Quinn got to his feet. "Lestat, wait, please!"

"Get out!" I roared. I stood up. My heart was cut so deep I could hardly talk. I felt that stinging hurt again all over my skin, the hurt I'd felt when Rowan had been railing at me at the Retreat House, an enervating, crippling pain.

"Out of my house, you wretched little ingrate," I shouted, "get out now before I throw you down the steps! You're a Power Slut, that's what you are, using every edge your sex or youth can give you, a moral lilliputian in grown-up shoes, a career adolescent, a professional child! You don't know the meaning of philosophical insight, or spiritual engagement, or true growth-. Out, out of here now, Heiress to the Mayfair Legacy, what a fiasco that must have been, go beat up on your mortal family at First Street, rave at them until you drive them out of their minds and they crack you over the head with their shovel and bury you alive in the backyard!"

"Lestat, I beg you-. " Quinn put his hands out.

I was too angry. "Take her to Blackwood Farm!"

"Nobody's taking me anywhere!" she cried. She ran out the door, hair whirling, sequins sparkling, slamming the door shut. Clatter down the iron steps.

Quinn shook his head. He was in silent tears. "This just shouldn't have happened," he whispered. "It was entirely avoidable. You don't understand, she's not even accustomed to being out of a sickbed, to putting one foot in front of the other, to putting one word after another-. "

"It was inevitable," I said. I was shaking. "It's why I gave her the Dark Gift instead of you, so the anger would come at me, don't you see? But how could she attack so violently the things that have happened to me! She has no moral modulation, no moral rhythm, no moral patience, no moral kindness. She's a pitiless little hellion! I don't know what I'm saying. Go after her. She's so blatantly and arrogantly careless! Just go. "

"Please, please," he said, "don't let this be a split between us. "

"Not between you and me," I said, "no, never. Just go. "

I could hear her sobs from the courtyard.

I stormed out onto the balcony. "You get off my property!" I shouted down to her.
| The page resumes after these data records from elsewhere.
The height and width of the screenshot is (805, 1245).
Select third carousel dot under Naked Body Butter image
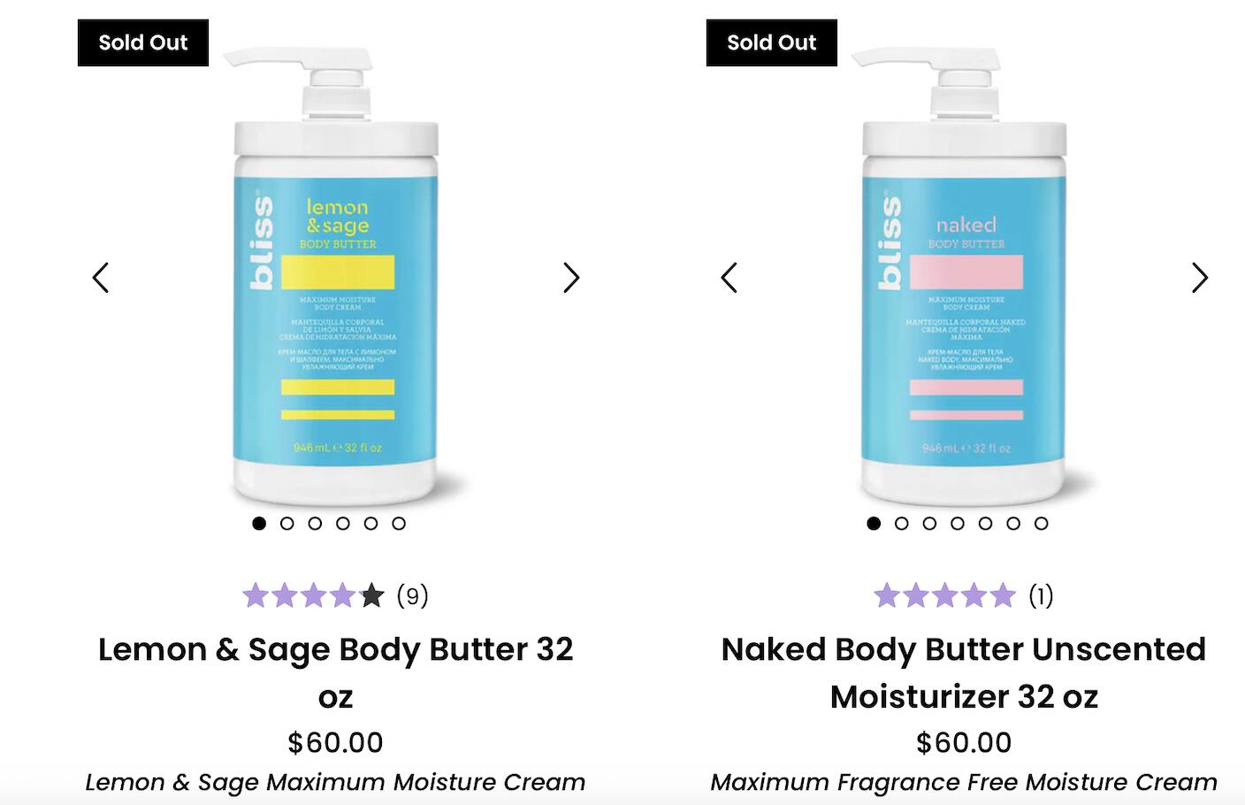click(x=929, y=524)
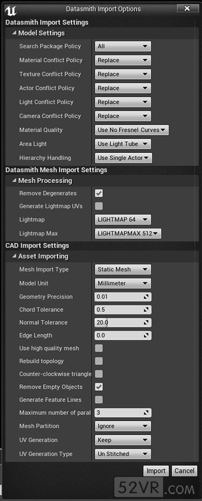
Task: Click the Cancel button
Action: click(x=184, y=471)
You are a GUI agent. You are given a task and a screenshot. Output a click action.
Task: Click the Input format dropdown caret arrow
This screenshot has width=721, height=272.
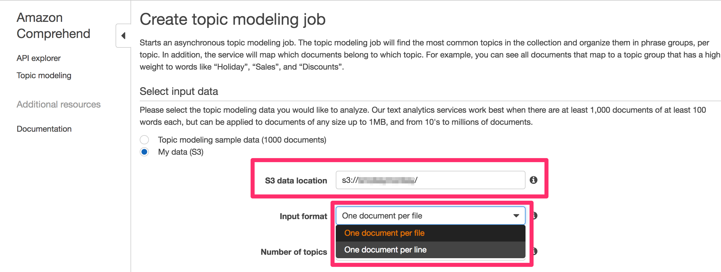516,216
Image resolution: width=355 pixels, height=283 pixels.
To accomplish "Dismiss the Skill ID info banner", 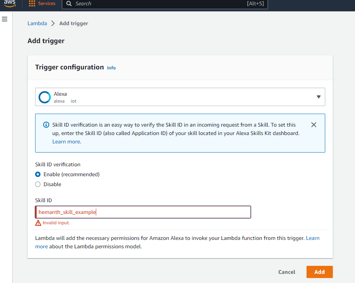I will click(x=313, y=125).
She was glowing in the dark. "Don't you dare stand there weeping in my courtyard. I won't have it! Get out!" I came down the steps.
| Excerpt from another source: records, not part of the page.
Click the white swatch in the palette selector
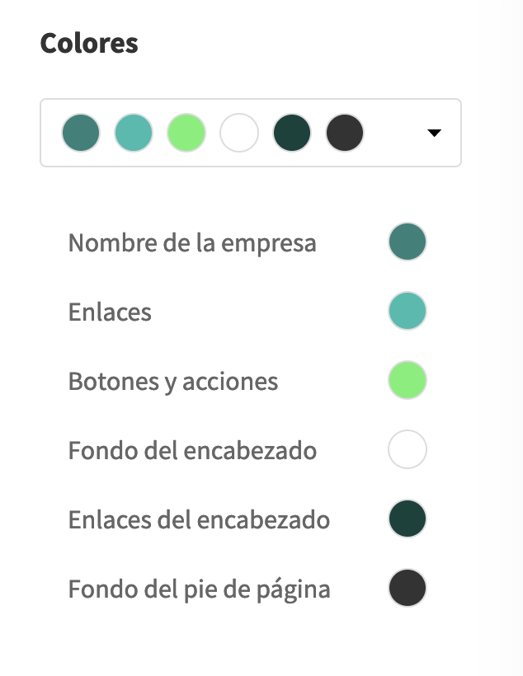Viewport: 523px width, 676px height. pyautogui.click(x=239, y=133)
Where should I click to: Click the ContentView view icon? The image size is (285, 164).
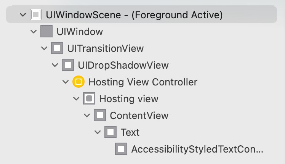coord(100,115)
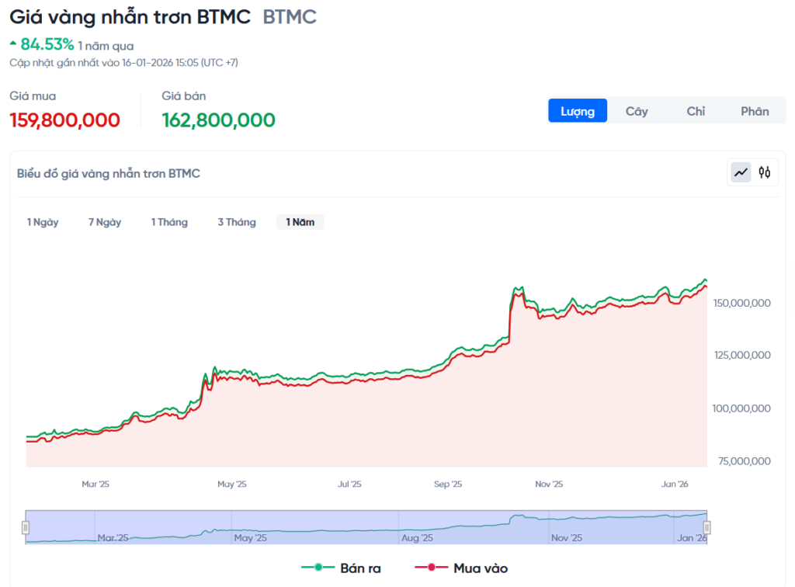The image size is (795, 587).
Task: Select the Lượng unit option
Action: [578, 111]
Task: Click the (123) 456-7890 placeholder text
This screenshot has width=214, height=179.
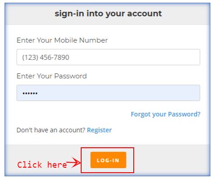Action: pos(46,58)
She fled from me down the carriageway. "Quinn!" she wailed. "Quinn!" as if I was murdering her. "Quinn, Quinn," she squealed.

He brushed against me as he passed me.

I turned around and went up the steps. I clung to the balcony railing for a long moment, forcing some calm upon myself, my hands trembling, but it did little good.

As soon as I'd closed the door I saw Julien out of the corner of my eye. I tried again to quell my pounding heart. I refused to tremble. I collected myself, eyes roving the ceiling, ready for the next cheap diatribe to be flung in my face.

"Eh bien," he said, going on in French, his arms folded, his dinner jacket very black against the damask striped wallpaper. "You've done a fine job, Monsieur, haven't you? You've fallen deep in love with a mortal who'll never yield to you, only succeeding in driving a true rivet into her heart which her innocent husband won't fail to detect sooner or later. And now my innocent niece, whom you've so cleverly brought over into your world, is running rampant through the streets with a boy lover who hasn't a clue as to how to comfort her or contain her mounting madness. You are a fine example of the Ancien R¨¦gime, Monsieur, oh, but I should be calling you Chevalier, should I not? Or, what precisely was your title, anyway? Was there something lower?"

I sighed, and then slowly I smiled. I wasn't shaking too badly.

"Les bourgeois have always disappointed me," I said gently. "My father's title means nothing to me. That it means so much to you is tiresome. Why don't we let the matter drop?"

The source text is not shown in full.